━━━━━ Records for the exercise

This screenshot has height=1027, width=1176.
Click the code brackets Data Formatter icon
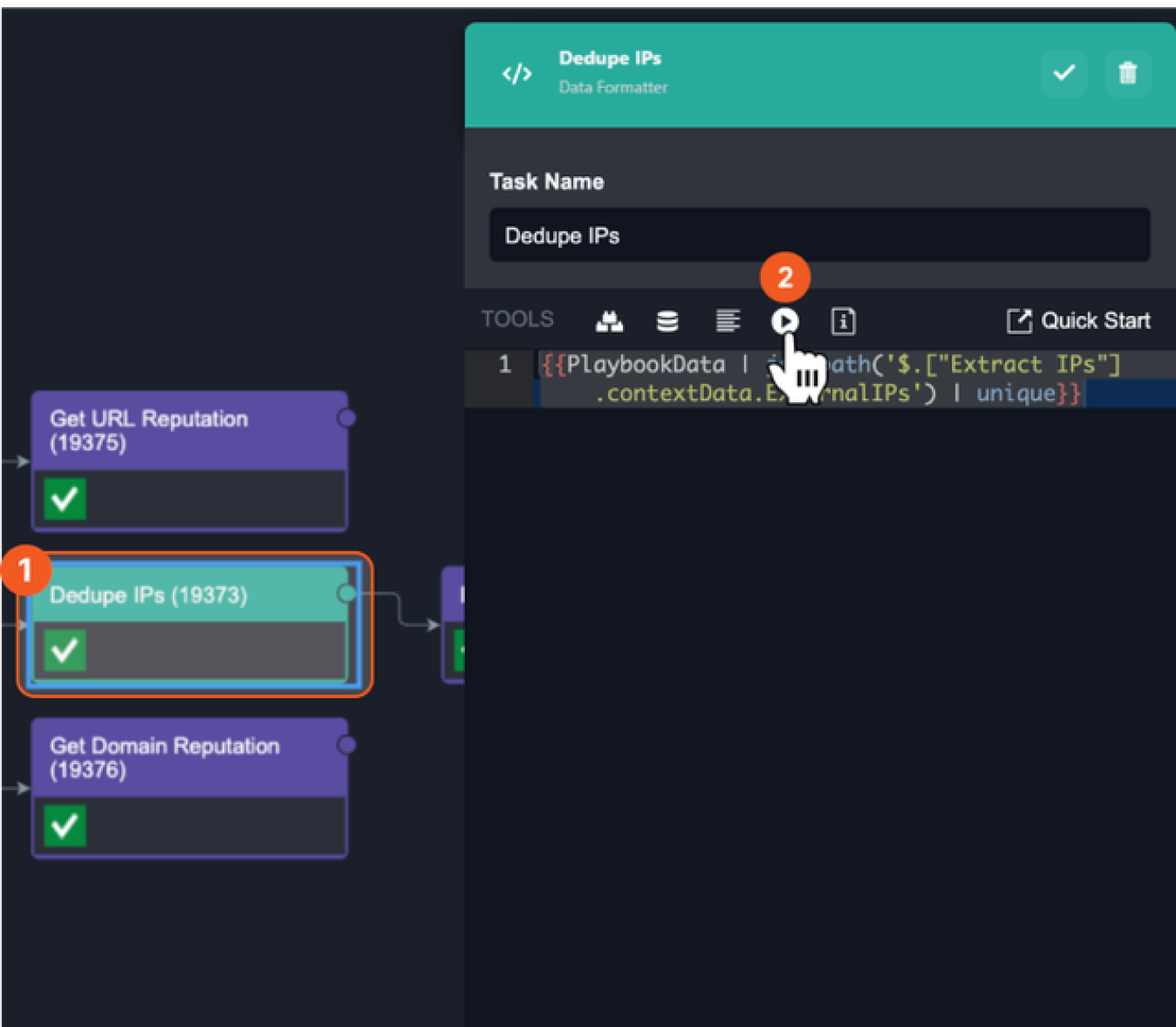click(516, 74)
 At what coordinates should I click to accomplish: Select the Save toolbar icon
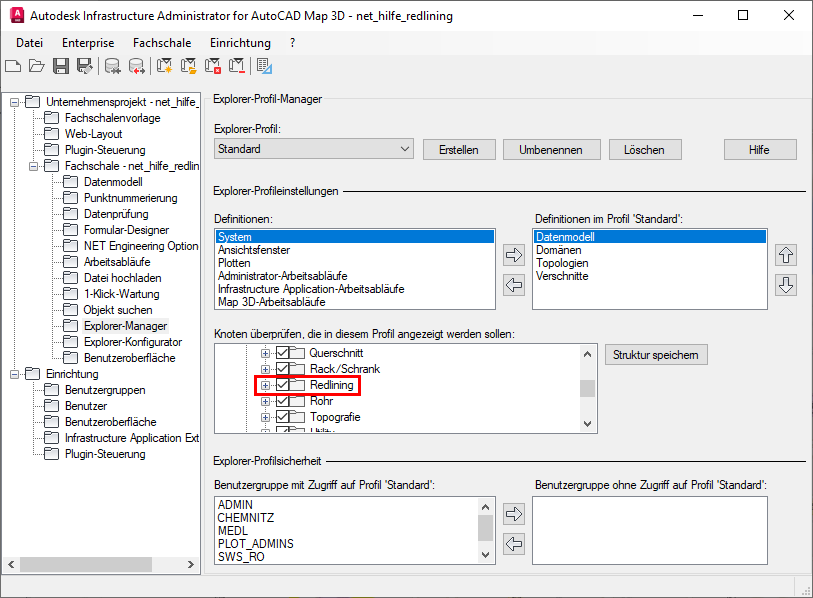pos(61,66)
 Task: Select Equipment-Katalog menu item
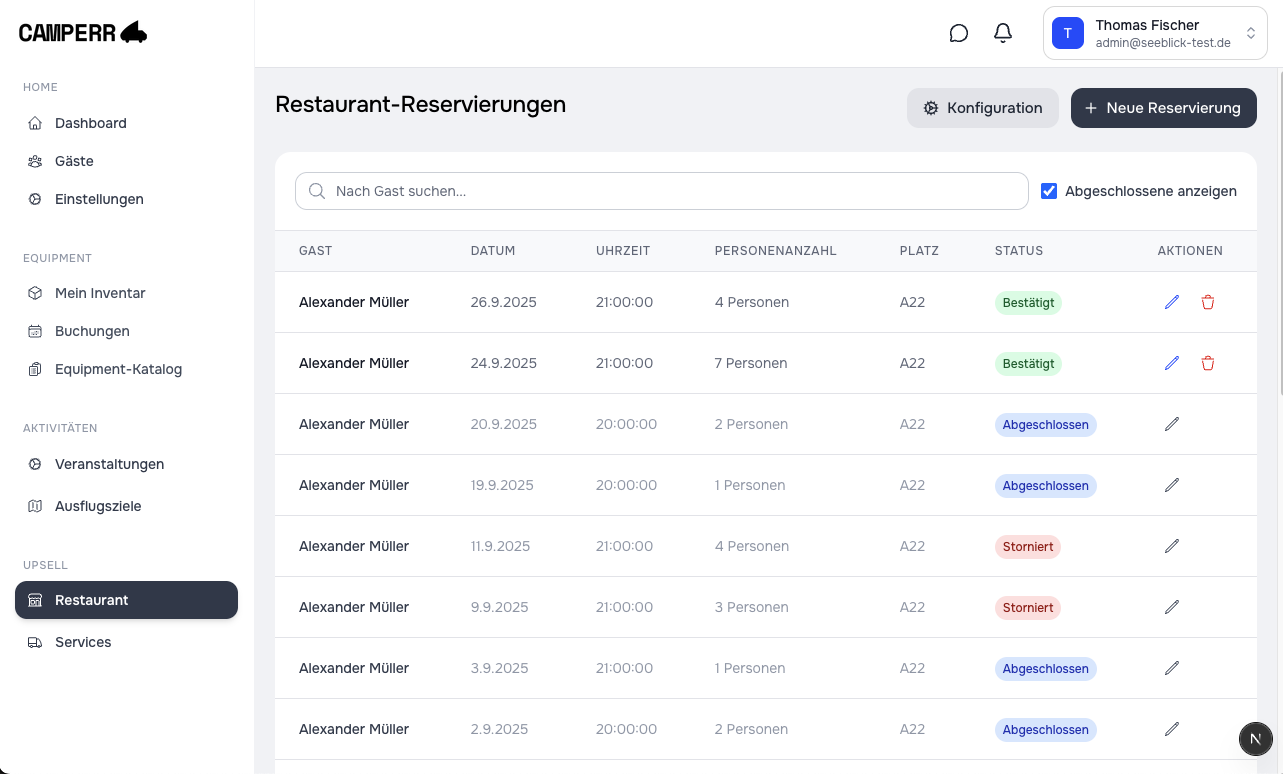click(118, 369)
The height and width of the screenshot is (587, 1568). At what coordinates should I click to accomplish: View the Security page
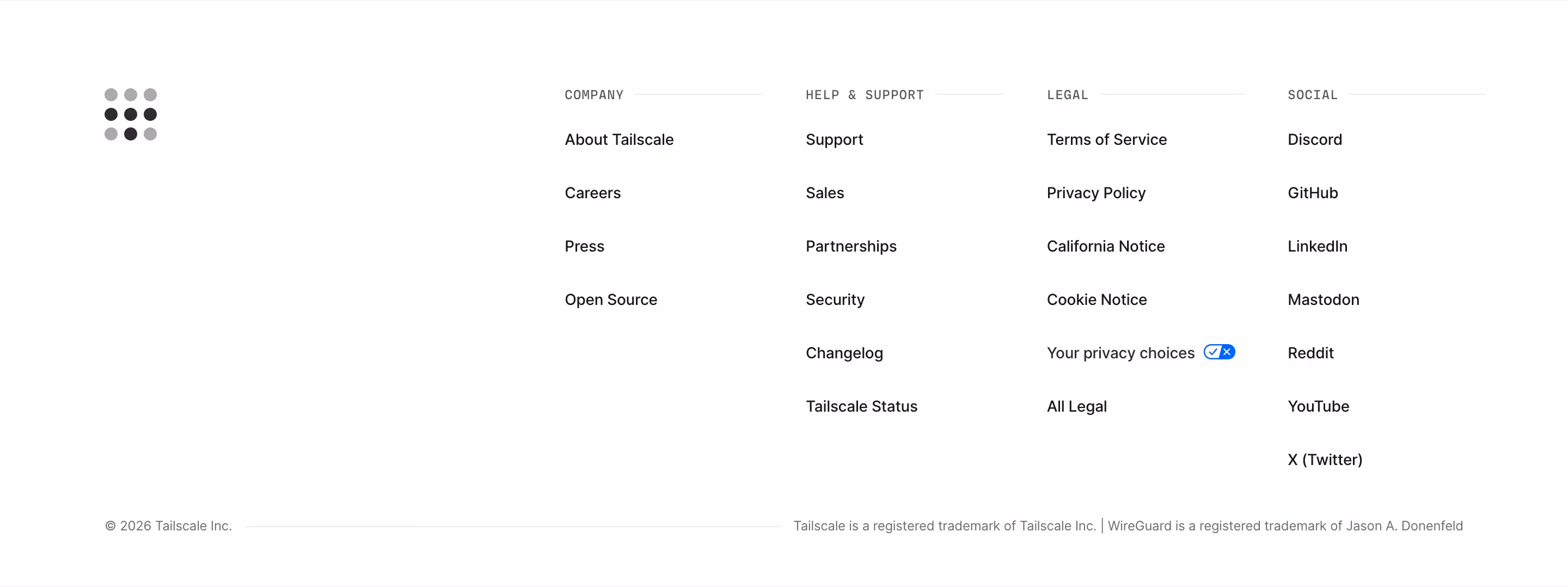tap(835, 300)
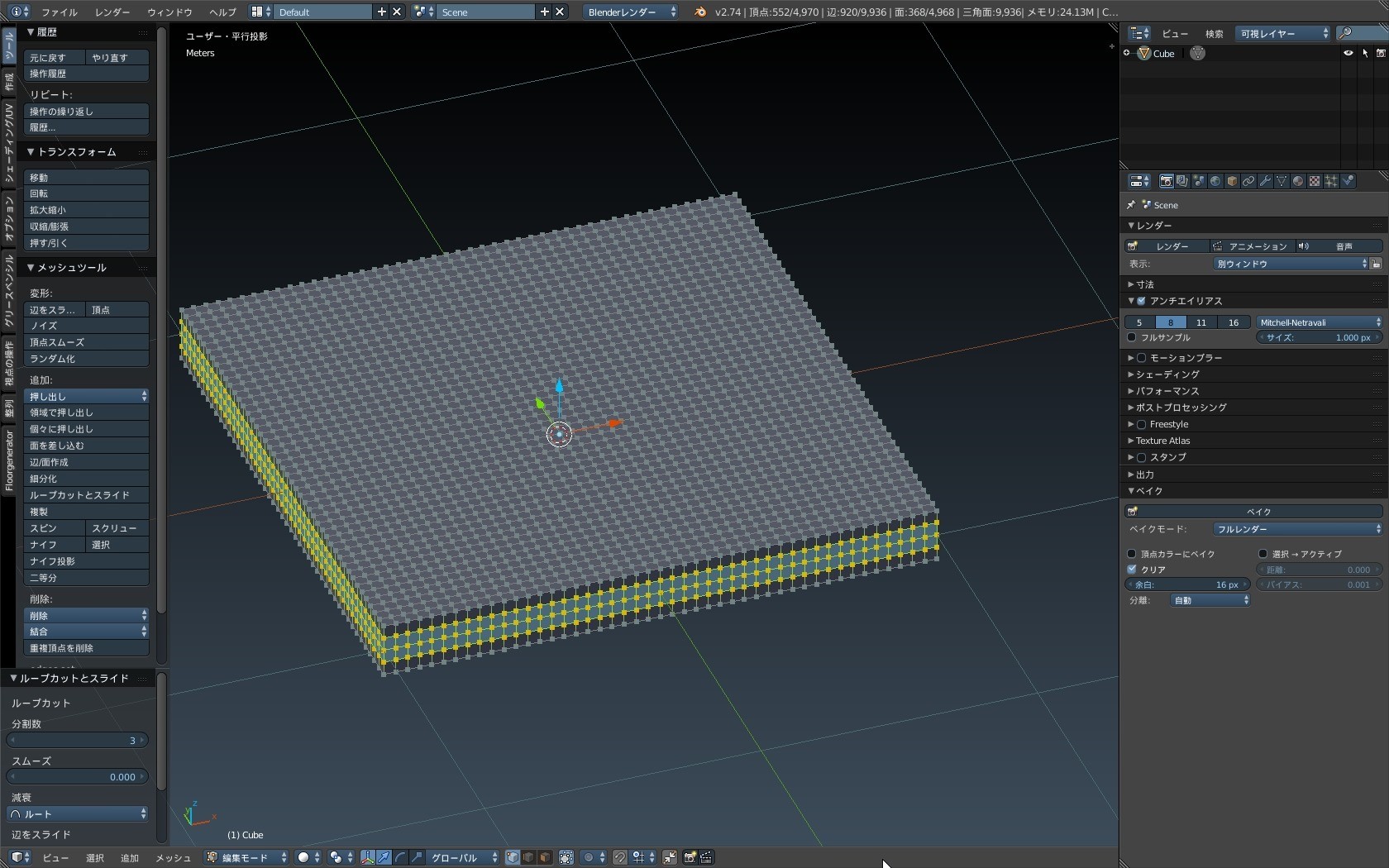This screenshot has width=1389, height=868.
Task: Click the スムーズ smoothness slider field
Action: coord(78,777)
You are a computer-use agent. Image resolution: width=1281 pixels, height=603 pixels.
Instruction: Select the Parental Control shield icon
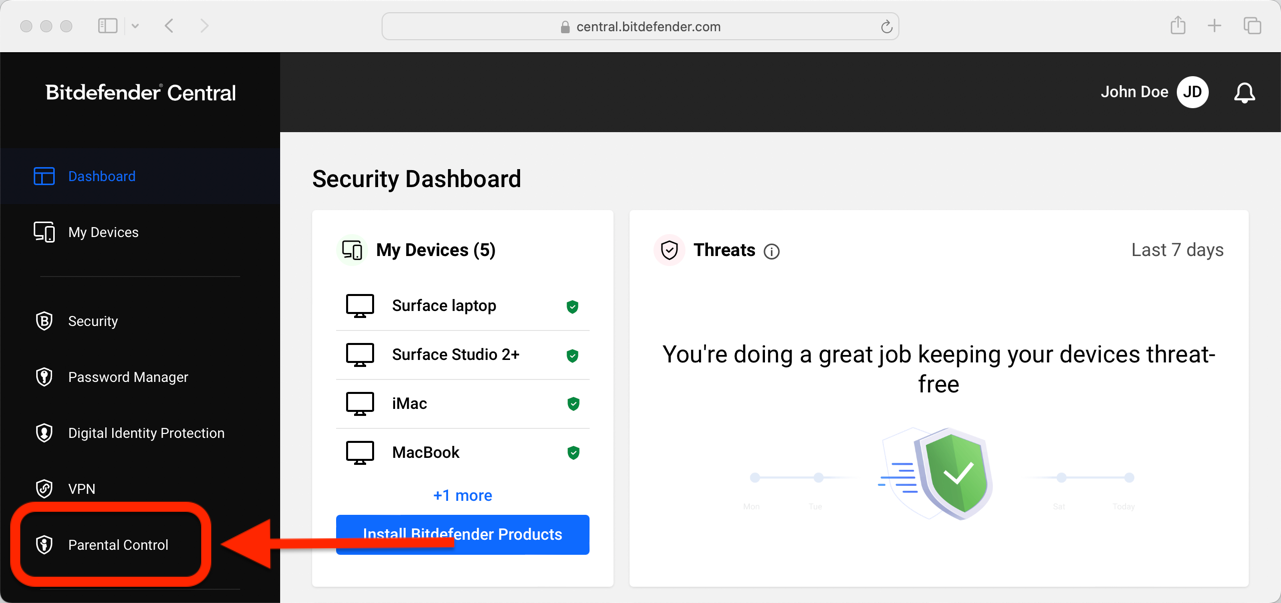43,544
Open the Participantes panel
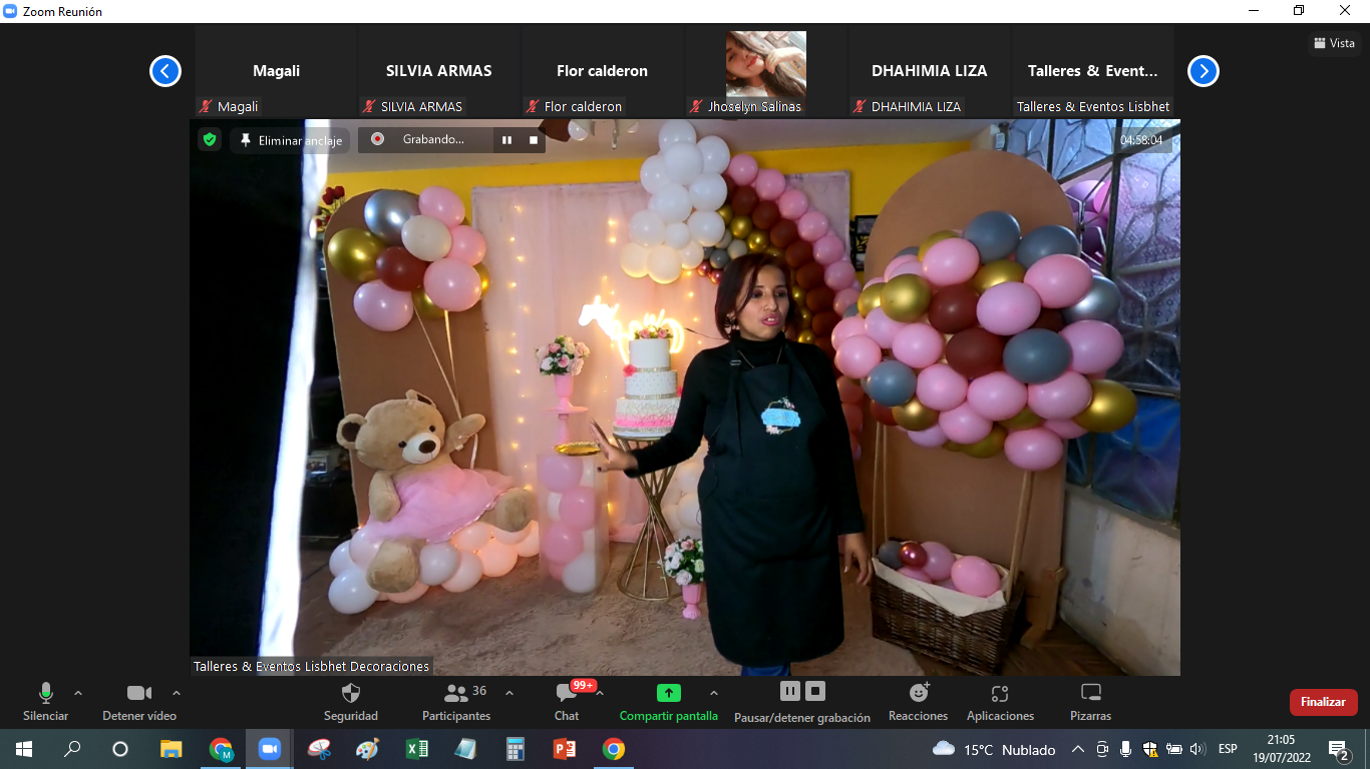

━━━━━━━━━━

Directions for this task — Please give an exact copy of the lines from the line containing "You are a computer-use" through the end of the records above, pictures excluded.

Result of the exercise —
You are a computer-use agent. Image resolution: width=1281 pixels, height=603 pixels.
Instruction: Select the Parental Control shield icon
43,544
Open the Participantes panel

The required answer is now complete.